Christian da Silva Fiel (born 14 June 1989), known as just Christian, is a Brazilian professional footballer who plays as a midfielder for Campeonato Mineiro club North Esporte Clube.

==Career==

===Brazil===
Christian started his career at Brazil, where he played for Tuna Luso, Time Negra, Goiatuba, Evangélica, Castanhal and Grêmio Anápolis. When he was 18 years old, he was scouted and trialled at Sport Club Internacional, but when he turned 19, they thought he was too old for improvement. During his time in Evangélica, he played for free in order to attract interest from bigger teams. His football skills impressed the technical director of Grêmio Anápolis, Marco Aurelio and Teixeira and offered him a place in their squad in 2012, but his move was delayed for one year due to an injury problem.

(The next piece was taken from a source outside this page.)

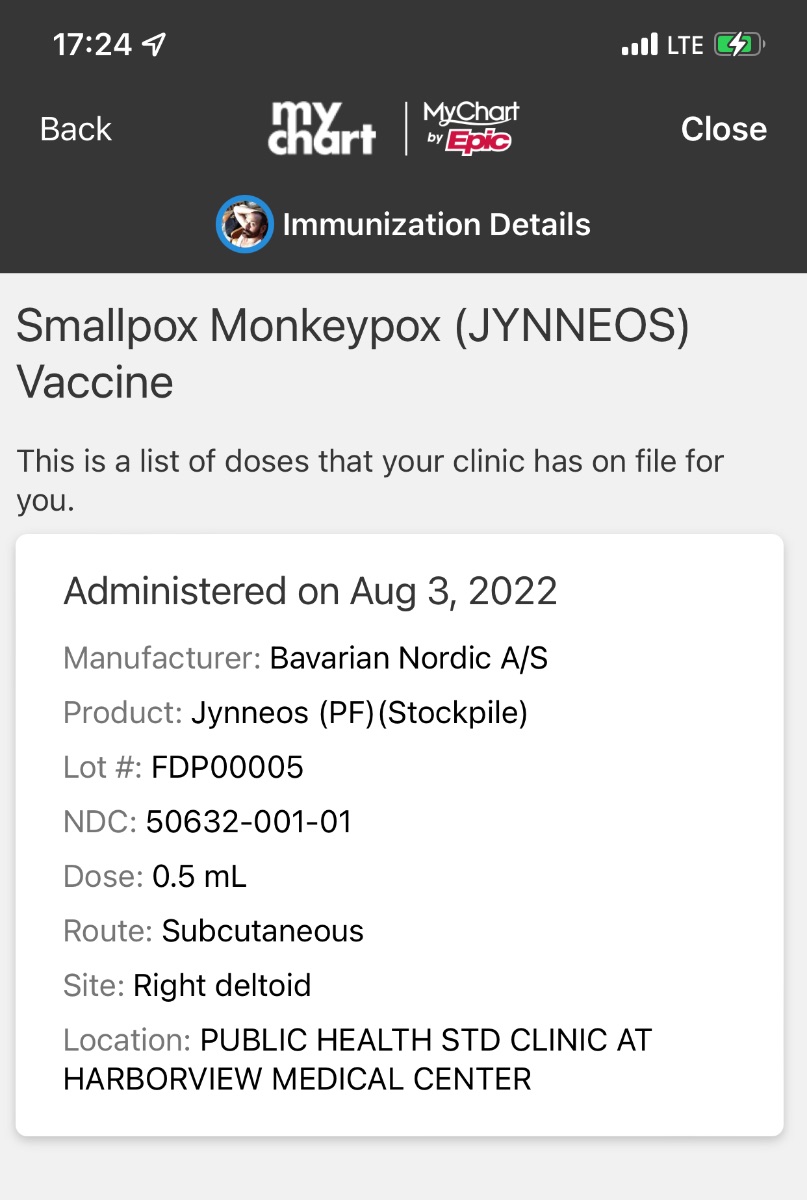Tap the Close button
The image size is (807, 1200).
click(x=724, y=129)

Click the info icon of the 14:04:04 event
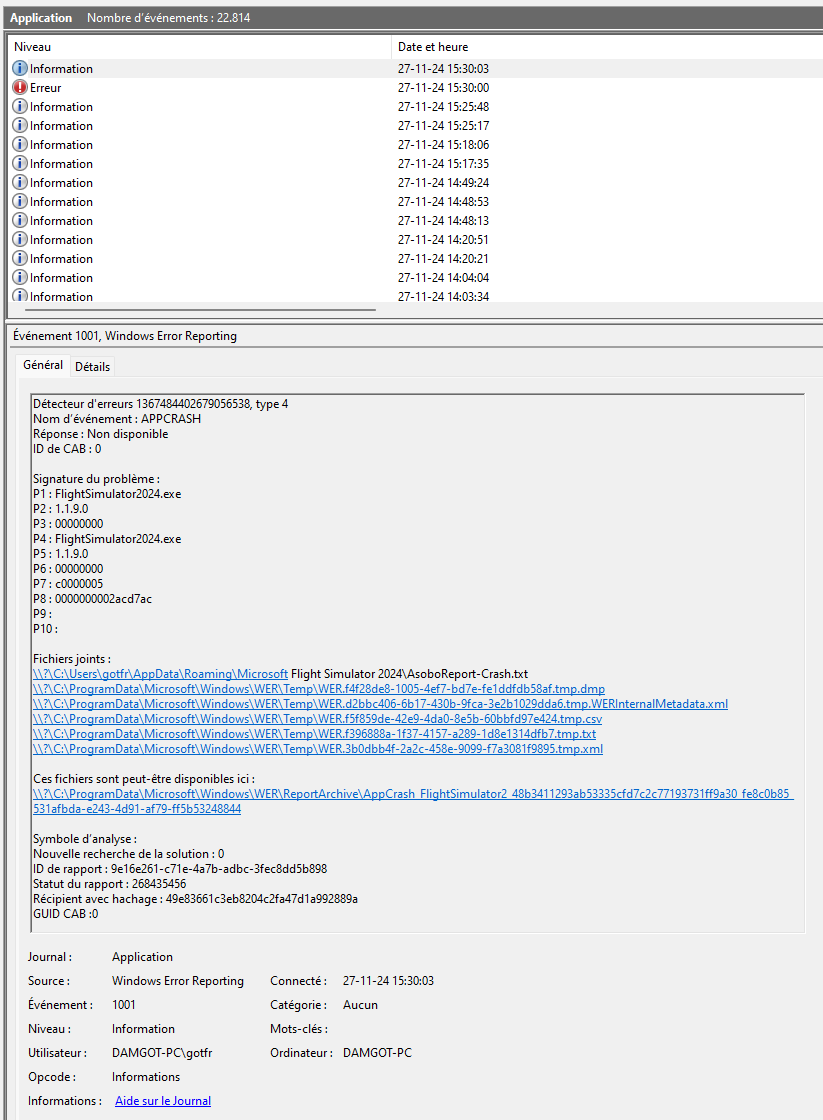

Being a player of Grêmio Anápolis he attracted interest from nine European clubs, but only APOEL made an offer for him, when he impressed Portuguese manager, Paulo Sérgio Bento Brito.

===APOEL===
On 20 June 2013, he moved abroad for the first time and joined Cypriot side APOEL, on a season-long loan deal from Grêmio Anápolis. He made his APOEL debut against NK Maribor at GSP Stadium on 31 July 2013, in a 1–1 first leg draw for the third qualifying round of the 2013–14 UEFA Champions League. His first career title came on 17 August 2013, after APOEL beat Apollon Limassol 1–0 at GSP Stadium to win the 2013 Cypriot Super Cup, with Christian playing the whole game in a left back position. During his six-month spell at APOEL, Christian also appeared in four league matches, one Cup match, two Champions League qualifying matches, two Europa League qualifying matches and three UEFA Europa League group stage matches, without scoring any goal.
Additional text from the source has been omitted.